## [BRIEF]
Copy out, word for word, the stretch of lines from the one containing "This screenshot has height=470, width=1050." through the one containing "This screenshot has width=154, height=160.", both included. Reproduce only those lines.

## [DATA EXTRACT]
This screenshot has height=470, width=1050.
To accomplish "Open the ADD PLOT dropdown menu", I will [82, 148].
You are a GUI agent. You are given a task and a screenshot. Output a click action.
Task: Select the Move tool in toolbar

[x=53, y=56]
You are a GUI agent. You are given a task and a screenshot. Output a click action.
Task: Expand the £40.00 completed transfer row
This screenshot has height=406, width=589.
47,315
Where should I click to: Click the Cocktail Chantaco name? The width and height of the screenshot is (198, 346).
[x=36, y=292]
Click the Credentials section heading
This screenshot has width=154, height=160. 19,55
--
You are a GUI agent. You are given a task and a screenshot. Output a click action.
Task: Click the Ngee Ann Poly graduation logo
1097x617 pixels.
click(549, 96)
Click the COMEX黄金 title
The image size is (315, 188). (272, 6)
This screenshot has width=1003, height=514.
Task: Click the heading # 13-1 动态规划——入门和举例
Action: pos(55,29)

## [SOLUTION BELOW]
This screenshot has height=470, width=1050.
To accomplish "Open the ADD PLOT dropdown menu", I will [82, 148].
You are a GUI agent. You are given a task and a screenshot. Output a click action.
Task: Select the Move tool in toolbar

[x=53, y=56]
You are a GUI agent. You are given a task and a screenshot. Output a click action.
Task: Expand the £40.00 completed transfer row
This screenshot has height=406, width=589.
47,315
Where should I click to: Click the Cocktail Chantaco name? The width and height of the screenshot is (198, 346).
[x=36, y=292]
Click the Credentials section heading
This screenshot has width=154, height=160. 19,55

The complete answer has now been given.